### Given data:
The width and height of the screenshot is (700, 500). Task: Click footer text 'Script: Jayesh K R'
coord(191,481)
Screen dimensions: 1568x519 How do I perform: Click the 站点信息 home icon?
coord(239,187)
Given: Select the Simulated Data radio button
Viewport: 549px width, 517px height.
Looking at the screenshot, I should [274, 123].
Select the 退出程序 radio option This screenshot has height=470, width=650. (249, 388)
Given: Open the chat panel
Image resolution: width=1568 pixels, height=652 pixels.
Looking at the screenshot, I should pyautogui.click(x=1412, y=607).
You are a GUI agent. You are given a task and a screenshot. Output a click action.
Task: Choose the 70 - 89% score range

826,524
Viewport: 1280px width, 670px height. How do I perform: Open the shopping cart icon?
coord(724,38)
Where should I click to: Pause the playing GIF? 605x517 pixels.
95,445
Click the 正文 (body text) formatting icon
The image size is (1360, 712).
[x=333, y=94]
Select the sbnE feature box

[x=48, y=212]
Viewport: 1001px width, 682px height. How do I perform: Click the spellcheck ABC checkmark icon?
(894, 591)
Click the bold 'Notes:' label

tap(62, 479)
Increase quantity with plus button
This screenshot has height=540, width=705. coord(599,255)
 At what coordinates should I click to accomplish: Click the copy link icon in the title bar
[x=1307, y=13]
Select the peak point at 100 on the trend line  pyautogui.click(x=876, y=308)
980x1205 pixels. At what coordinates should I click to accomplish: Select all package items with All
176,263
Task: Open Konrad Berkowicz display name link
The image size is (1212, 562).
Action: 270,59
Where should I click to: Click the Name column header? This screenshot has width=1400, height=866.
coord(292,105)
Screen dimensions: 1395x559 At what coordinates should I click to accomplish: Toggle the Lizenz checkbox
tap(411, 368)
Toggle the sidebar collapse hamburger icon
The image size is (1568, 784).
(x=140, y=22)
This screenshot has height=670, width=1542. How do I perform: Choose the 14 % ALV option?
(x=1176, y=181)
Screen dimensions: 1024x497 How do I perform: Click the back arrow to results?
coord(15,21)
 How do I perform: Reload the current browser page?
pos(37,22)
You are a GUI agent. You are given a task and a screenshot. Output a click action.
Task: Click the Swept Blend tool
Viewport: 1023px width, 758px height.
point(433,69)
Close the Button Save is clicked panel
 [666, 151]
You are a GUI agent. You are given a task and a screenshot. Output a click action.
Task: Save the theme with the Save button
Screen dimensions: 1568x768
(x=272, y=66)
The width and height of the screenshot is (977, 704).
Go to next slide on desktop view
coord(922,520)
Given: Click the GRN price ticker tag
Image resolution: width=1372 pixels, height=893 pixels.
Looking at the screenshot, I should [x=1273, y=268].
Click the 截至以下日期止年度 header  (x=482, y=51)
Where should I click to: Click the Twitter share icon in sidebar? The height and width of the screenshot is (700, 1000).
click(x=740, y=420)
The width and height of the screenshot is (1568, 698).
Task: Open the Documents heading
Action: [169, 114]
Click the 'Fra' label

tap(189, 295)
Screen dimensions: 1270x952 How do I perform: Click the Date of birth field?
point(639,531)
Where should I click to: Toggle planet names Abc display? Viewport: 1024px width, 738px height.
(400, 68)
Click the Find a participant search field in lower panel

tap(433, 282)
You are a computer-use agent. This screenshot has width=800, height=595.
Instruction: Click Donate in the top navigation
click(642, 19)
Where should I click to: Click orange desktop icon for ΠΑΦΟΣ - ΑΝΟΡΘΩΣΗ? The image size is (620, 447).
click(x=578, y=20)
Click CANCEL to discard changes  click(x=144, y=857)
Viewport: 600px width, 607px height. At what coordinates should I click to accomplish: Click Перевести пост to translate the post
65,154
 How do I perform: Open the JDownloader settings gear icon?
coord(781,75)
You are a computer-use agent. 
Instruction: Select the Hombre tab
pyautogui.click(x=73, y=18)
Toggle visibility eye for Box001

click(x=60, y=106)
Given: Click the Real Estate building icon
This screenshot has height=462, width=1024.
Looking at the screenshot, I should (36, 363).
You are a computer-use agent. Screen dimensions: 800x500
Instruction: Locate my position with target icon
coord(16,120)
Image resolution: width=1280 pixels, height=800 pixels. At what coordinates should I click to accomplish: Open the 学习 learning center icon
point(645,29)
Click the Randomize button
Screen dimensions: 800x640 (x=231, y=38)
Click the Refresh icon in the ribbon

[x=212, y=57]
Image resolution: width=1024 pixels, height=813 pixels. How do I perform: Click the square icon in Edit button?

### Assignment:
For this exercise, output the records in full, exactly.

### Response to this exercise:
The width and height of the screenshot is (700, 500). Task: Click footer text 'Script: Jayesh K R'
coord(191,481)
Screen dimensions: 1568x519 How do I perform: Click the 站点信息 home icon?
coord(239,187)
Given: Select the Simulated Data radio button
Viewport: 549px width, 517px height.
Looking at the screenshot, I should [274, 123].
Select the 退出程序 radio option This screenshot has height=470, width=650. (249, 388)
Given: Open the chat panel
Image resolution: width=1568 pixels, height=652 pixels.
Looking at the screenshot, I should pyautogui.click(x=1412, y=607).
You are a GUI agent. You are given a task and a screenshot. Output a click action.
Task: Choose the 70 - 89% score range

826,524
Viewport: 1280px width, 670px height. How do I perform: Open the shopping cart icon?
coord(724,38)
Where should I click to: Pause the playing GIF? 605x517 pixels.
95,445
Click the 正文 (body text) formatting icon
The image size is (1360, 712).
[x=333, y=94]
Select the sbnE feature box

[x=48, y=212]
Viewport: 1001px width, 682px height. How do I perform: Click the spellcheck ABC checkmark icon?
(894, 591)
Click the bold 'Notes:' label

tap(62, 479)
Increase quantity with plus button
This screenshot has height=540, width=705. coord(599,255)
 At what coordinates should I click to accomplish: Click the copy link icon in the title bar
[x=1307, y=13]
Select the peak point at 100 on the trend line  pyautogui.click(x=876, y=308)
980x1205 pixels. At what coordinates should I click to accomplish: Select all package items with All
176,263
Task: Open Konrad Berkowicz display name link
The image size is (1212, 562).
Action: 270,59
Where should I click to: Click the Name column header? This screenshot has width=1400, height=866.
coord(292,105)
Screen dimensions: 1395x559 At what coordinates should I click to accomplish: Toggle the Lizenz checkbox
tap(411, 368)
Toggle the sidebar collapse hamburger icon
The image size is (1568, 784).
(x=140, y=22)
This screenshot has height=670, width=1542. How do I perform: Choose the 14 % ALV option?
(x=1176, y=181)
Screen dimensions: 1024x497 How do I perform: Click the back arrow to results?
coord(15,21)
 How do I perform: Reload the current browser page?
pos(37,22)
You are a GUI agent. You are given a task and a screenshot. Output a click action.
Task: Click the Swept Blend tool
Viewport: 1023px width, 758px height.
point(433,69)
Close the Button Save is clicked panel
 [666, 151]
You are a GUI agent. You are given a task and a screenshot. Output a click action.
Task: Save the theme with the Save button
Screen dimensions: 1568x768
(x=272, y=66)
The width and height of the screenshot is (977, 704).
Go to next slide on desktop view
coord(922,520)
Given: Click the GRN price ticker tag
Image resolution: width=1372 pixels, height=893 pixels.
Looking at the screenshot, I should [x=1273, y=268].
Click the 截至以下日期止年度 header  (x=482, y=51)
Where should I click to: Click the Twitter share icon in sidebar? The height and width of the screenshot is (700, 1000).
click(x=740, y=420)
The width and height of the screenshot is (1568, 698).
Task: Open the Documents heading
Action: [169, 114]
Click the 'Fra' label

tap(189, 295)
Screen dimensions: 1270x952 How do I perform: Click the Date of birth field?
point(639,531)
Where should I click to: Toggle planet names Abc display? Viewport: 1024px width, 738px height.
(400, 68)
Click the Find a participant search field in lower panel

tap(433, 282)
You are a computer-use agent. This screenshot has width=800, height=595.
Instruction: Click Donate in the top navigation
click(642, 19)
Where should I click to: Click orange desktop icon for ΠΑΦΟΣ - ΑΝΟΡΘΩΣΗ? The image size is (620, 447).
click(x=578, y=20)
Click CANCEL to discard changes  click(x=144, y=857)
Viewport: 600px width, 607px height. At what coordinates should I click to accomplish: Click Перевести пост to translate the post
65,154
 How do I perform: Open the JDownloader settings gear icon?
coord(781,75)
You are a computer-use agent. 
Instruction: Select the Hombre tab
pyautogui.click(x=73, y=18)
Toggle visibility eye for Box001

click(x=60, y=106)
Given: Click the Real Estate building icon
This screenshot has height=462, width=1024.
Looking at the screenshot, I should (36, 363).
You are a computer-use agent. Screen dimensions: 800x500
Instruction: Locate my position with target icon
coord(16,120)
Image resolution: width=1280 pixels, height=800 pixels. At what coordinates should I click to accomplish: Open the 学习 learning center icon
point(645,29)
Click the Randomize button
Screen dimensions: 800x640 (x=231, y=38)
Click the Refresh icon in the ribbon

[x=212, y=57]
Image resolution: width=1024 pixels, height=813 pixels. How do I perform: Click the square icon in Edit button?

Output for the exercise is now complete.